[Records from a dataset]
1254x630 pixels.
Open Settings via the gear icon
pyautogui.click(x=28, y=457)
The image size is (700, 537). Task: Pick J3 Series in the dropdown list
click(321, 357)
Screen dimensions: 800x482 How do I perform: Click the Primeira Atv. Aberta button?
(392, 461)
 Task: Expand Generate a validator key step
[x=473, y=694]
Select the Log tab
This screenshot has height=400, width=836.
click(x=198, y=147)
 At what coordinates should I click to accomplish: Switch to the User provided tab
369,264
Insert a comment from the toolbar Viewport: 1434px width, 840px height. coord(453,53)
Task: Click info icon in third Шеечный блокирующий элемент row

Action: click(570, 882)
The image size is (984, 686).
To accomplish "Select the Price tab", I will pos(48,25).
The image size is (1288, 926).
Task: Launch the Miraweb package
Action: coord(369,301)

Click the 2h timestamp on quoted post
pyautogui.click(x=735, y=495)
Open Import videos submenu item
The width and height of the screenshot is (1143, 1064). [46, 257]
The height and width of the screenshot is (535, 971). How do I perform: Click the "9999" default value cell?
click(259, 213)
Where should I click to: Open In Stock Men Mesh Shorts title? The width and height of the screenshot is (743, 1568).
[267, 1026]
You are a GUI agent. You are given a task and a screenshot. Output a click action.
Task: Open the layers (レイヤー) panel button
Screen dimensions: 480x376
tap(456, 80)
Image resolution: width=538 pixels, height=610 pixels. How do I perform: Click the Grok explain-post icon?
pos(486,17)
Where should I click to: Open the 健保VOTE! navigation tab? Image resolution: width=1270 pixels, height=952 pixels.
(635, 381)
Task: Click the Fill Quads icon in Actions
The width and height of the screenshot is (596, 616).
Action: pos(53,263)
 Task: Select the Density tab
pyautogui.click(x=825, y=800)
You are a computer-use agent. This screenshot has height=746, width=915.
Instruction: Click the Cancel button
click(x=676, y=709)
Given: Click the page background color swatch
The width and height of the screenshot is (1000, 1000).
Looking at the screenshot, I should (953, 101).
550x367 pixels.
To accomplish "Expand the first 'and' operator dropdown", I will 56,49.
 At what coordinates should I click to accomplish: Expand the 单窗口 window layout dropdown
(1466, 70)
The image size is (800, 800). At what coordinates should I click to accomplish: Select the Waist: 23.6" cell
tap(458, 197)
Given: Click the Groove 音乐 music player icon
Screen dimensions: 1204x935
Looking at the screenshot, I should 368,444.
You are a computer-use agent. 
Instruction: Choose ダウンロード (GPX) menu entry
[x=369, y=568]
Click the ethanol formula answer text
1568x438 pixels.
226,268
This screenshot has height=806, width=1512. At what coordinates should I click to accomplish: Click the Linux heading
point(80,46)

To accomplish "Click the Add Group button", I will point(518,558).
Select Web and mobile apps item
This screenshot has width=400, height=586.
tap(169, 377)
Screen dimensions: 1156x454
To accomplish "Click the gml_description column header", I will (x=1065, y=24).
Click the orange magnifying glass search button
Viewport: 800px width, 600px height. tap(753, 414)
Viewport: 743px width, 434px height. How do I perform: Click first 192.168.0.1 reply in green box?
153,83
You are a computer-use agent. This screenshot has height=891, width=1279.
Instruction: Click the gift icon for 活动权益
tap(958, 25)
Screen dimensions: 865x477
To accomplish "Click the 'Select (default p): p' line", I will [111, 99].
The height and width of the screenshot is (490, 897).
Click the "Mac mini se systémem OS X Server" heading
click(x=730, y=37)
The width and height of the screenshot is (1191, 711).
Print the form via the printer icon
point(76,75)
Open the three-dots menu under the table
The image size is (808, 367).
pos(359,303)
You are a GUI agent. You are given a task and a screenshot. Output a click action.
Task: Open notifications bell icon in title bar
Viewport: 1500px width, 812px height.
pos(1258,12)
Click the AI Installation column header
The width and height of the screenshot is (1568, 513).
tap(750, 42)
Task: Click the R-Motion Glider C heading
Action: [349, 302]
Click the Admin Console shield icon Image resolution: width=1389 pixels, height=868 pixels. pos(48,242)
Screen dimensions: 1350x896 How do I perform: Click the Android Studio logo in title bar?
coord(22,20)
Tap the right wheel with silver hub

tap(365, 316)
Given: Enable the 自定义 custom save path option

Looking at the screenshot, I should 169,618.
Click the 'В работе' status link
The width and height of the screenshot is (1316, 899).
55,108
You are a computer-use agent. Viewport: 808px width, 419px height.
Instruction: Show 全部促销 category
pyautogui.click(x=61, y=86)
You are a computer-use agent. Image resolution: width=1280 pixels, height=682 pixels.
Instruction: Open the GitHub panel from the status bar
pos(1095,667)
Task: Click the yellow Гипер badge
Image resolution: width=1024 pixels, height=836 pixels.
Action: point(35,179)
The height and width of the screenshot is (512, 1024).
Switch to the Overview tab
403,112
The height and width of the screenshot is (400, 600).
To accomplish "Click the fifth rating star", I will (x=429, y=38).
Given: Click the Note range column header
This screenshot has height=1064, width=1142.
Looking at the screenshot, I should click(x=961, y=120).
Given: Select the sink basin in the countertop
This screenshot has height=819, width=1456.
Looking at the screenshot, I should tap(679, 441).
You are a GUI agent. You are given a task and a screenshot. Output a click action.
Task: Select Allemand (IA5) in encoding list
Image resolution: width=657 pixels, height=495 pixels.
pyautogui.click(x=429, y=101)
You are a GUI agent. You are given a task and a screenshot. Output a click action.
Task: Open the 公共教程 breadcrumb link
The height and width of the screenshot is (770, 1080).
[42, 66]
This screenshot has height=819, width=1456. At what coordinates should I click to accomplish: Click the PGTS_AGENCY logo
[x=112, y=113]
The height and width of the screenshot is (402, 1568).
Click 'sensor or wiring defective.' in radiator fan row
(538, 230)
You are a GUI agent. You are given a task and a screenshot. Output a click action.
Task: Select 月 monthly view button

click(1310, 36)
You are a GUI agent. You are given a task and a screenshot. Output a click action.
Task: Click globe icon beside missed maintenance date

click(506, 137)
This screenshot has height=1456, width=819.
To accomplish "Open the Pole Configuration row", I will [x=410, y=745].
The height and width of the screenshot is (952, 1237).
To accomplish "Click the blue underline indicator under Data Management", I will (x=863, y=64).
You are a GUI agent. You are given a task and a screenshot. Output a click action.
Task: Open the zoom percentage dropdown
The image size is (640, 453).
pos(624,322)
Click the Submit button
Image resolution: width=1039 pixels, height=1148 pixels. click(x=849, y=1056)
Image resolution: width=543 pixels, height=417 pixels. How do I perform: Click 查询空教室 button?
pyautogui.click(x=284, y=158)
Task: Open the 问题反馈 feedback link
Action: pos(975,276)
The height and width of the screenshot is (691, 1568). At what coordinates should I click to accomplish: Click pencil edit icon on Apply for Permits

## Task objective
Transcribe, exactly and without additions, the lines of the records above, beginning with the line that contains "Given: Enable the 自定义 custom save path option" and ending with the line that contains "The height and width of the screenshot is (400, 600).", both included.

## Output for this task
Given: Enable the 自定义 custom save path option

Looking at the screenshot, I should 169,618.
Click the 'В работе' status link
The width and height of the screenshot is (1316, 899).
55,108
You are a computer-use agent. Viewport: 808px width, 419px height.
Instruction: Show 全部促销 category
pyautogui.click(x=61, y=86)
You are a computer-use agent. Image resolution: width=1280 pixels, height=682 pixels.
Instruction: Open the GitHub panel from the status bar
pos(1095,667)
Task: Click the yellow Гипер badge
Image resolution: width=1024 pixels, height=836 pixels.
Action: point(35,179)
The height and width of the screenshot is (512, 1024).
Switch to the Overview tab
403,112
The height and width of the screenshot is (400, 600).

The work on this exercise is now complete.